Data in this exercise -
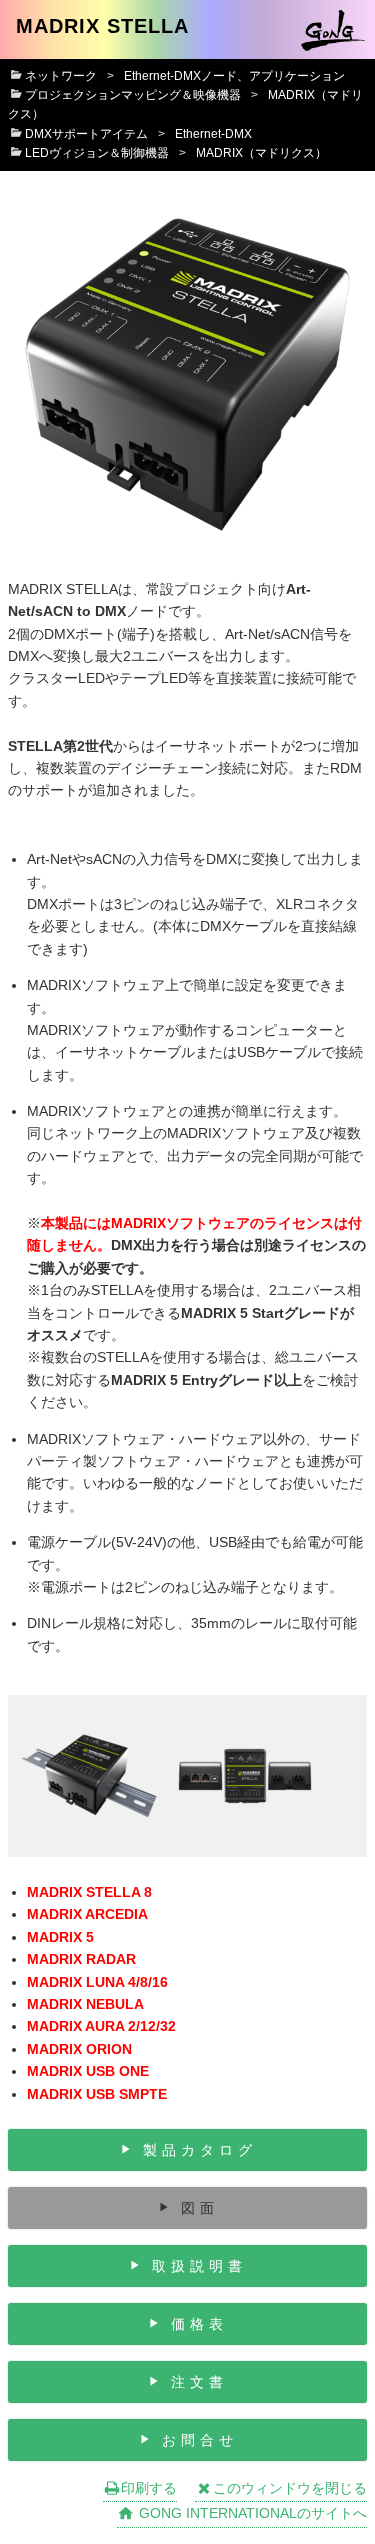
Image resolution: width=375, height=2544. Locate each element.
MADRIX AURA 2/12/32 (101, 2026)
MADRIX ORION (79, 2049)
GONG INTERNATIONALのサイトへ (251, 2513)
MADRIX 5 (60, 1937)
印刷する (149, 2488)
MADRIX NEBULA (85, 2004)
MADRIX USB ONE (88, 2071)
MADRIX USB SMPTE (97, 2094)
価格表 (199, 2324)
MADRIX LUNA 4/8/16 (97, 1982)
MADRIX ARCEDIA (87, 1914)
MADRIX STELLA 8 (89, 1892)
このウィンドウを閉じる (290, 2488)
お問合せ (200, 2440)
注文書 (199, 2382)
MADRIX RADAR (81, 1959)
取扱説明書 (199, 2266)
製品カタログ (200, 2150)
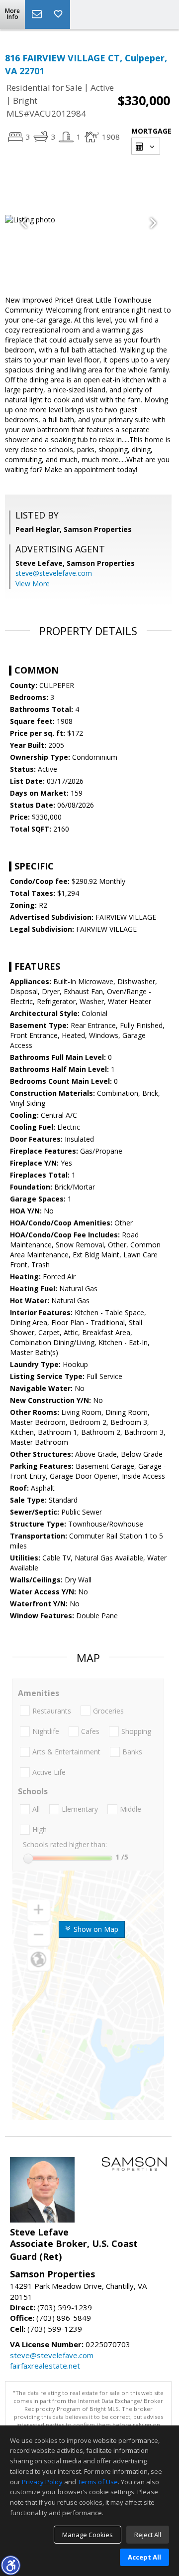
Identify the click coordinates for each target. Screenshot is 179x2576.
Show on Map (95, 1929)
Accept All (144, 2557)
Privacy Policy (42, 2481)
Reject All (147, 2534)
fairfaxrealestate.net (45, 2366)
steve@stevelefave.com (53, 573)
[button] (10, 2565)
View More (32, 583)
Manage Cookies (87, 2534)
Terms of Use (98, 2481)
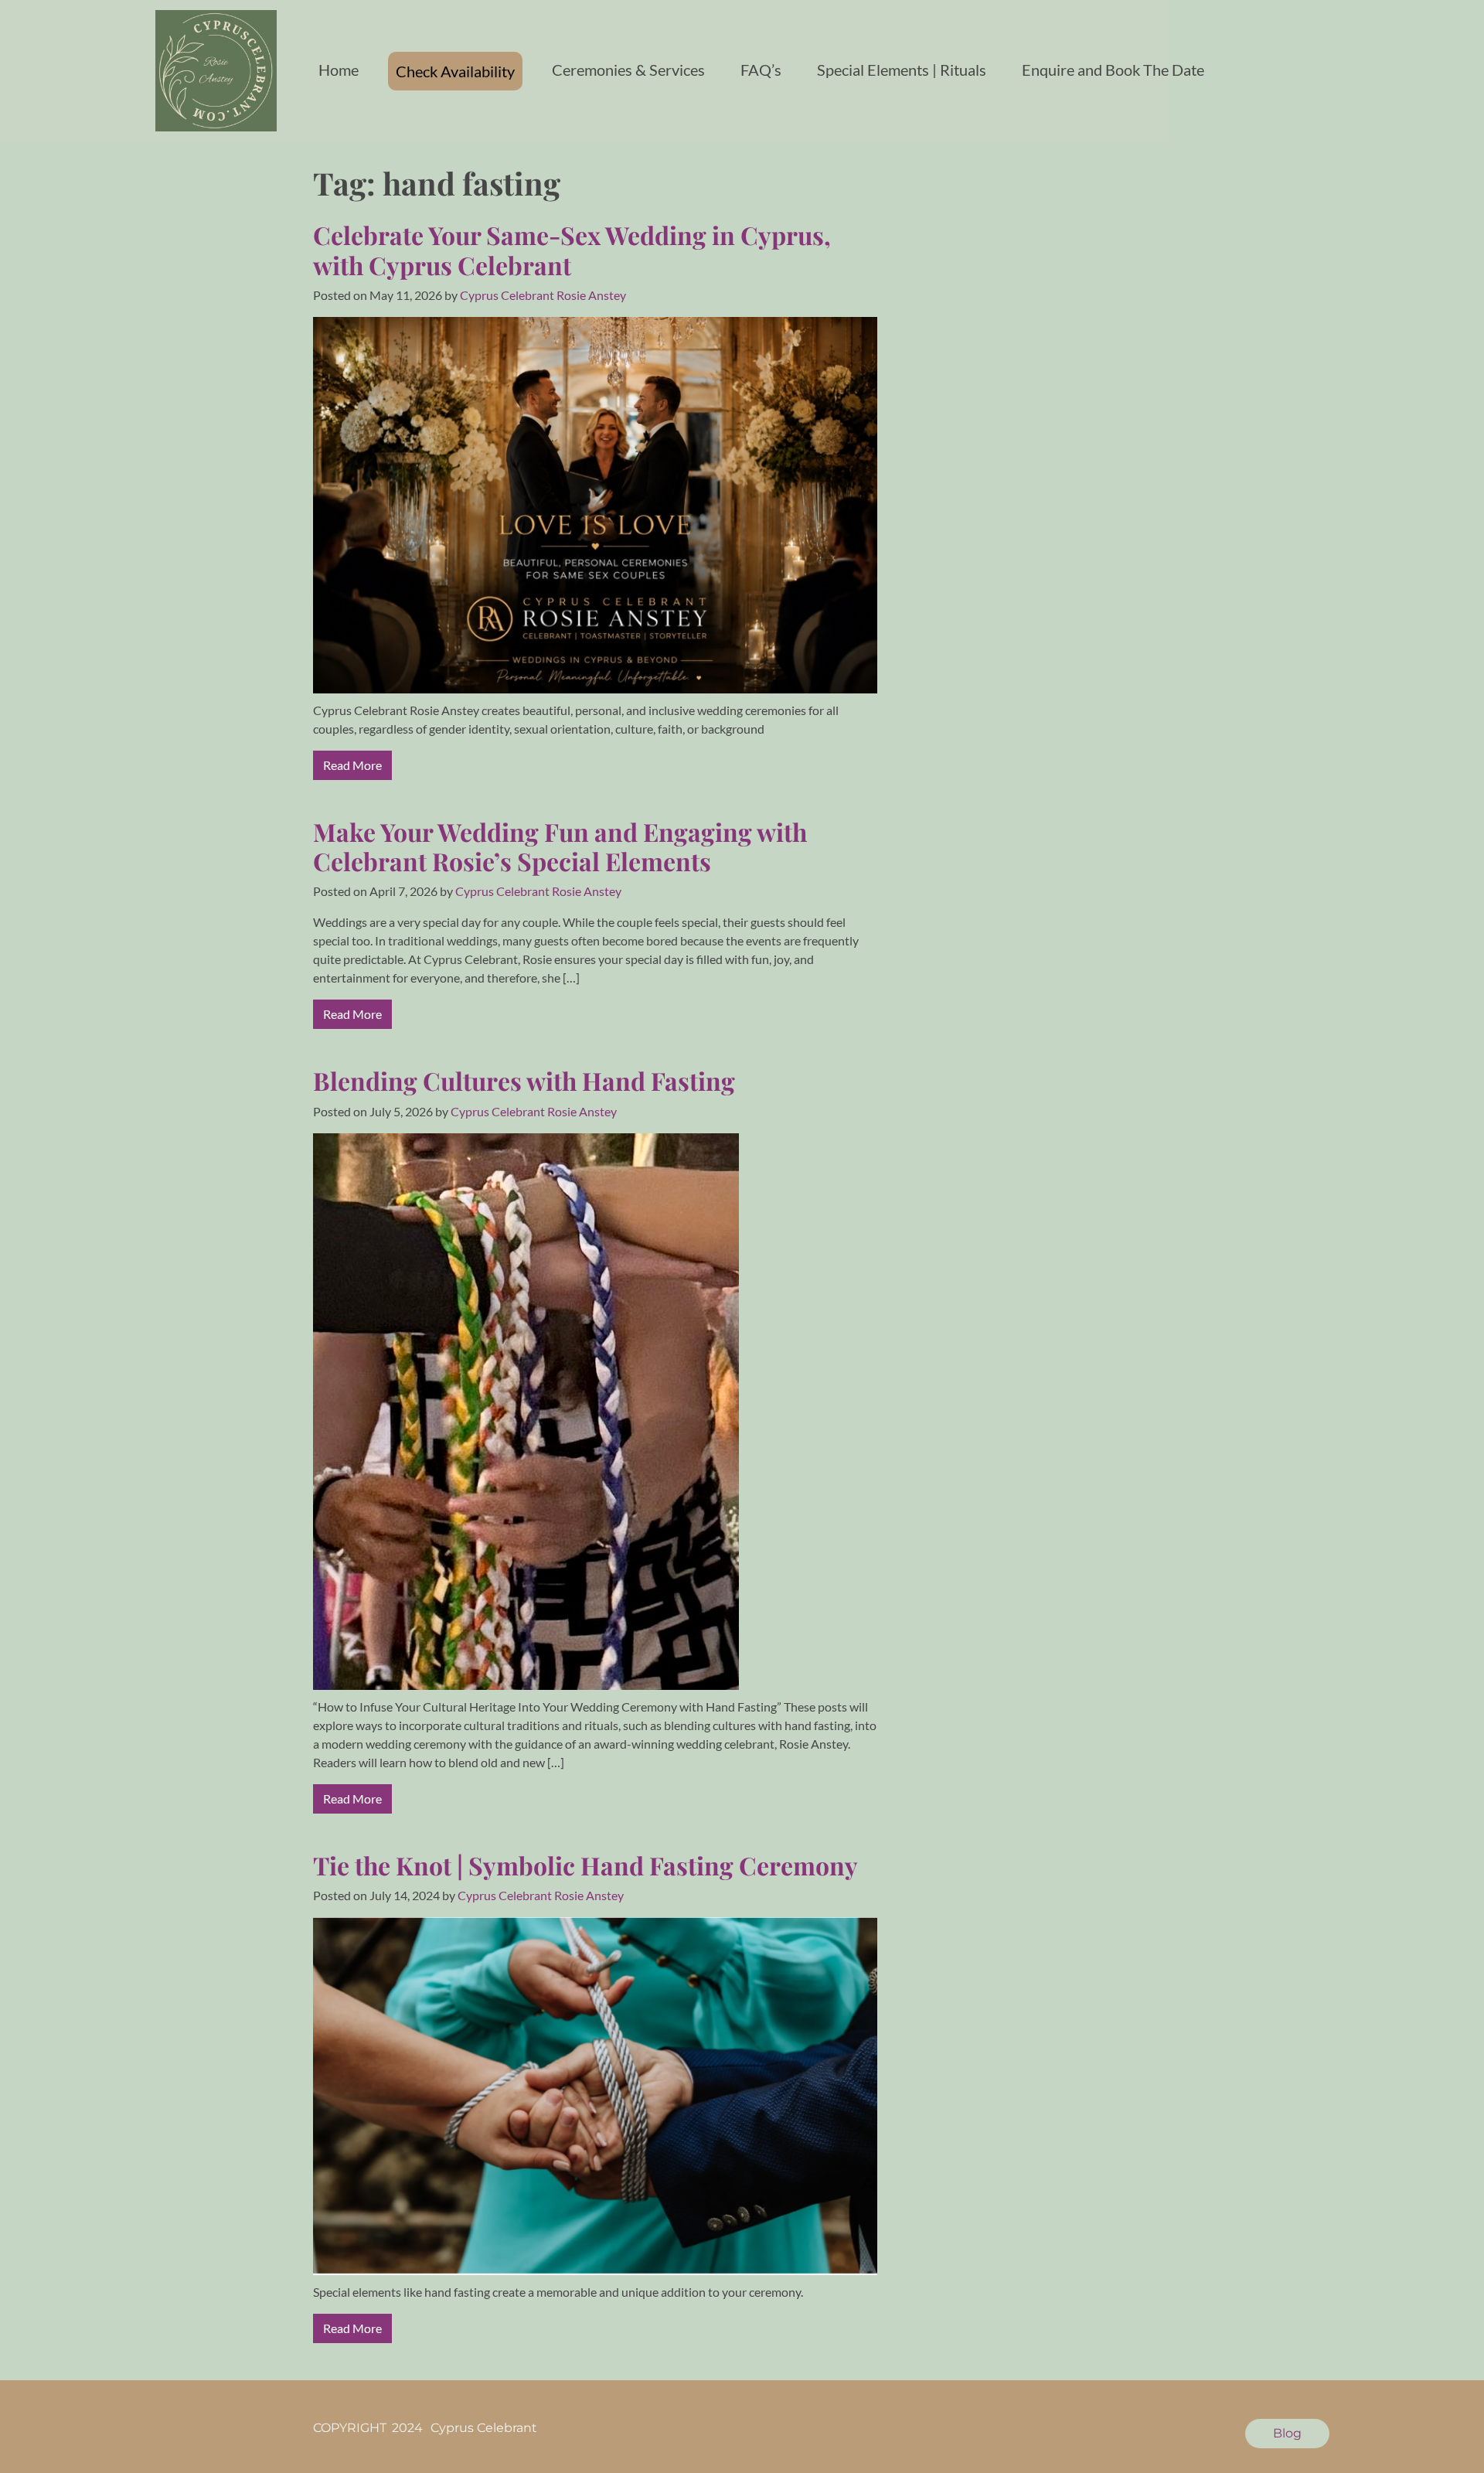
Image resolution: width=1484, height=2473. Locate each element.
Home (338, 69)
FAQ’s (760, 69)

Exercise directions - Please make an exact copy of the lines above from the line with "GONG INTERNATIONALのサイトへ (251, 2513)" through the line with "製品カタログ (200, 2150)", both ends included.

Solution for this problem -
GONG INTERNATIONALのサイトへ (251, 2513)
MADRIX 5 (60, 1937)
印刷する (149, 2488)
MADRIX NEBULA (85, 2004)
MADRIX USB ONE (88, 2071)
MADRIX USB SMPTE (97, 2094)
価格表 (199, 2324)
MADRIX LUNA 4/8/16 (97, 1982)
MADRIX ARCEDIA (87, 1914)
MADRIX STELLA 8 (89, 1892)
このウィンドウを閉じる (290, 2488)
お問合せ (200, 2440)
注文書 (199, 2382)
MADRIX RADAR (81, 1959)
取扱説明書 (199, 2266)
製品カタログ (200, 2150)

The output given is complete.